SAF Demands — Automated Demand & Bidding Platform
A 3-role demand and bidding marketplace with automated bid management workflows, Airtable API synchronisation, cron-driven scheduling, and role-based access control — built on React.js, PHP, and Node.js, live at safdemand.com.
Project Overview
SAF Demands is a B2B procurement and bidding platform that connects customers who post service demands with providers who submit competitive bids. The Admin role oversees the entire marketplace — approving demands, managing providers, and monitoring bid activity.
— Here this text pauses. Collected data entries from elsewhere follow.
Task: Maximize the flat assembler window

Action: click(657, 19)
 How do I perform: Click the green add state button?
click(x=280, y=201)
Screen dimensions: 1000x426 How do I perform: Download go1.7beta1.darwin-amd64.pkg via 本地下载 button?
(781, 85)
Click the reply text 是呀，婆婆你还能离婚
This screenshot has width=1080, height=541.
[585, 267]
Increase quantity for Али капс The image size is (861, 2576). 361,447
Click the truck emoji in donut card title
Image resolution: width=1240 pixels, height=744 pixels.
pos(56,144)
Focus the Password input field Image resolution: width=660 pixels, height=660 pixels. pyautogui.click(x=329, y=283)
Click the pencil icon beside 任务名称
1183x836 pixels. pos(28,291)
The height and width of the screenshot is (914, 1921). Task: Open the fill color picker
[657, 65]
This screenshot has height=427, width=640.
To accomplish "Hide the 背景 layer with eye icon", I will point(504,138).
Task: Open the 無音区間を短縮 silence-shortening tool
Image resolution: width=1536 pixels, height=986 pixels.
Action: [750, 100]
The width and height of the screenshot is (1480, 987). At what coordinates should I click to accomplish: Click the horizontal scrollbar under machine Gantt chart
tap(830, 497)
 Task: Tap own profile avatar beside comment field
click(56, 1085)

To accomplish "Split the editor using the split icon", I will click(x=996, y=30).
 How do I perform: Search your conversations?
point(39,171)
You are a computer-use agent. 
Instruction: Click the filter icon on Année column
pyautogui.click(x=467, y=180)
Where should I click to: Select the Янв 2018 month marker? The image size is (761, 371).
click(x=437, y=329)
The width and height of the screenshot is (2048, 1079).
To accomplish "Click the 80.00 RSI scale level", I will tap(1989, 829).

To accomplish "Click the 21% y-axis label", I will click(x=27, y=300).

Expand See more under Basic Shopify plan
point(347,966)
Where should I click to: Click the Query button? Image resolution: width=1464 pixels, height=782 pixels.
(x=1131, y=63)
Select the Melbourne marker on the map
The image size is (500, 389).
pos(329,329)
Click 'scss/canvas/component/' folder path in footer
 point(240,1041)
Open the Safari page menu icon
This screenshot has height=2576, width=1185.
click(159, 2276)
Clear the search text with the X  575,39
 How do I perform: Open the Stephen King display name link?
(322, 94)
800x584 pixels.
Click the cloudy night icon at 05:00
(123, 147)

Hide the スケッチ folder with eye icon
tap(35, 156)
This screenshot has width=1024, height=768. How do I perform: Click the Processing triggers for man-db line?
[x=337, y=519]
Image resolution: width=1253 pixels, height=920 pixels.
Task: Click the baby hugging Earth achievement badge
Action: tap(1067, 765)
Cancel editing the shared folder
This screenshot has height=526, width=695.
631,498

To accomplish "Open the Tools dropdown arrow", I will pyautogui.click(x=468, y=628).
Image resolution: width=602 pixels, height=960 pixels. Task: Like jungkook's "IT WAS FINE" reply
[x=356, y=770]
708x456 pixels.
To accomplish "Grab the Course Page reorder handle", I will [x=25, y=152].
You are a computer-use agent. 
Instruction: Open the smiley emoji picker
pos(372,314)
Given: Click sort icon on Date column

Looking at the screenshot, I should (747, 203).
The platform's standout technical requirement was Airtable as the operational database for the client's non-technical team: all demand and bid records needed to be reflected in Airtable in real time, so operations staff could manage data using a familiar spreadsheet interface without accessing the web application's admin panel.
How the Bidding Workflow Works
Customer Posts a Demand
A Customer creates a demand specifying requirements, budget range, and deadline. The record is created in MySQL and simultaneously synced to Airtable via the API.
Providers Receive Notifications and Submit Bids
Qualified Providers (filtered by category RBAC) receive an email alert. Each submits a bid with price and delivery terms. Bid records sync to Airtable in real time.
Automated Bid Evaluation
A cron job runs every 30 minutes to evaluate open demands: if the bid deadline has passed, the lowest qualifying bid is automatically surfaced for Admin review. Time-sensitive demands with no bids trigger an escalation notification.
Award and Fulfilment
Admin awards the demand to the selected Provider. Both parties receive confirmation emails. Status changes propagate to Airtable, keeping the operations team's view current.
Airtable API Integration
Integrating Airtable as a bidirectional sync target — rather than just a data export — was the platform's most technically interesting challenge. The operations team needed to see live demand and bid data in Airtable, and also be able to update certain fields (like internal notes or priority tags) in Airtable and have those changes reflected back in the web application.
Airtable Bidirectional Sync — Node.js Service
// services/airtableSync.js
const Airtable = require('airtable');
const base = new Airtable({ apiKey: process.env.AIRTABLE_API_KEY })
.base(process.env.AIRTABLE_BASE_ID);
// Push a new demand to Airtable when created in the PHP app
async function syncDemandToAirtable(demand) {
const record = await base('Demands').create({
'Demand ID': demand.id,
'Customer': demand.customer_name,
'Title': demand.title,
'Budget': demand.budget,
'Status': 'Open',
'Deadline': demand.deadline,
'Created At': demand.created_at,
});
// Store Airtable record ID back in MySQL for future updates
await db.query(
'UPDATE demands SET airtable_record_id = ? WHERE id = ?',
[record.id, demand.id]
);
}
// Pull admin-added notes from Airtable back to app (runs every 15 min via cron)
async function pullAirtableUpdates() {
const records = await base('Demands').select({
filterByFormula: "NOT({Admin Notes} = '')",
fields: ['Demand ID', 'Admin Notes', 'Priority Override']
}).all();
for (const record of records) {
await db.query(
'UPDATE demands SET admin_notes = ?, priority = ? WHERE id = ?',
[record.fields['Admin Notes'], record.fields['Priority Override'], record.fields['Demand ID']]
);
}
}
Key Challenges and Solutions
Challenge
Airtable's API has a rate limit of 5 requests per second per base. During high-demand periods, simultaneous bid submissions could create a queue of sync operations that breach this limit, causing sync failures and data inconsistencies between MySQL and Airtable.
Solution
All Airtable sync operations are dispatched to a Node.js queue with rate limiting (using the bottleneck library): maximum 4 requests/second with automatic retry on 429 responses. Sync operations are fire-and-forget from the user's perspective — the MySQL record is the source of truth, and Airtable sync runs asynchronously without blocking the API response.
What I Learned
SAF Demands taught me that the database the client uses is not always the database the application uses. No-code tools like Airtable are deeply embedded in how non-technical teams operate. Rather than forcing a migration to a "proper" admin panel, building a sync bridge let the operations team keep their existing workflow while the application gained a robust relational data layer.
Q: How is Airtable kept in sync with the application database?
Every create/update operation in the PHP application dispatches an async sync job to a Node.js queue service. The queue respects Airtable's 5 req/s rate limit using bottleneck, retries on failure, and stores the Airtable record ID in MySQL for subsequent updates.
Q: How does automated bid management work?
Cron jobs run every 30 minutes to evaluate open demands. When a bid deadline passes, the system surfaces the best bid for Admin review, notifies the relevant parties, and escalates demands with no bids received.